Collected data entries:
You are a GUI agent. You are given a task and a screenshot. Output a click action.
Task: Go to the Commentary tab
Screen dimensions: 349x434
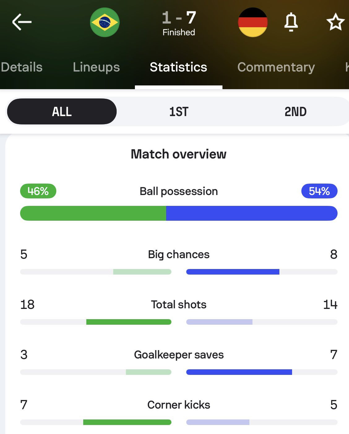point(276,67)
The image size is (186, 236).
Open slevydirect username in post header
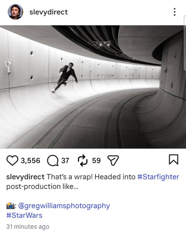pos(49,12)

● WHAT TO PRODUCE
Reproduce every line above word for word; no images.

● SOLVED EXERCISE
You are a GUI agent. You are given a task and a screenshot. Output a click action.
Task: Go to the Commentary tab
Screen dimensions: 349x434
point(276,67)
The image size is (186, 236).
Open slevydirect username in post header
pos(49,12)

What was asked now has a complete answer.